By Guy Page
The much-discussed debate between incumbent House Speaker Jill Krowinski (D-Burlington) and challenger Rep. Laura Sibilia (I-Dover) is off.
At a State House press conference yesterday, Krowinski was asked by VDC if she would participate in a planned Dec. 14 debate in Randolph, and if not that date, would another day suffice.
In response, Krowinski said she will not be participating in a public debate, instead preferring to talk with individual members.
The debate was the brainchild of Rep. Jay Hooper (D-Randolph), an independent-minded lawmaker who has been critical of how the House was run last year and who endorsed, and was endorsed by, Gov. Phil Scott.
He announced he would organize the debate shortly after Sibilia, who is currently vice-chair of the House Committee on Environment and Energy, announced she would seek the Speakership in the wake of the Democrats’ loss of a supermajority on Election Day, Nov. 5.

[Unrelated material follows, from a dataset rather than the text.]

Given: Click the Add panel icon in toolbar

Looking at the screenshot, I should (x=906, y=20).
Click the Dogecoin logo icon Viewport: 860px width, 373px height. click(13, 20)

Although the proposed debate had no lack of local sponsors (a chamber of commerce) and impartial locale (the Chandler venue in Randolph), it didn’t have the buy-in of both candidates. Sibilia indicated her willingness, but Krowinski never committed – leaving Sibilia and the organizers the option of the ‘debate with an empty chair.’
VDC asked Sibilia for comment this AM and will publish her response when received. Hooper offered these comments yesterday:
I think when politicians decline clear and well notified invitations to open forum, it typically means they probably really are due to participate in a debate like the one at Chandler. If I were a [House Speaker] candidate reviewing this level of attention, to my thinking, simply because my perspective is considered universally important, I would not hesitate to embrace the public pressure to come out and talk more about how if nothing changes, your property taxes will spike again by about 6 percent.
“I think it is unreasonable to be unclear for over two weeks, about refusal to participate in a debate with a date/time established, and then expect the hosting institutions to simply say ‘ok, no big deal that you never responded directly, we’ll just let you off the hook as to our request for your participation in a transparent and public display of your reasoning for why you think you should be the Speaker of the House’ …. though that person is by far the most powerful politician in Vermont.”